■ **EXERCISE DESCRIPTION**: An exact copy of all the entries is what is needed here.

■ **MATERIAL SHOWN**:
··········

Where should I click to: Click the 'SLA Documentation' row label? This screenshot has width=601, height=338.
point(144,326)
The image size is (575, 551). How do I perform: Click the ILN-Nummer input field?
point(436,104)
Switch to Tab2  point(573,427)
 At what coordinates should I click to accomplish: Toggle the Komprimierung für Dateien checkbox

··········

■ **EXERCISE ANSWER**:
Where should I click to: Click the 'SLA Documentation' row label? This screenshot has width=601, height=338.
point(144,326)
The image size is (575, 551). How do I perform: Click the ILN-Nummer input field?
point(436,104)
Switch to Tab2  point(573,427)
 At what coordinates should I click to accomplish: Toggle the Komprimierung für Dateien checkbox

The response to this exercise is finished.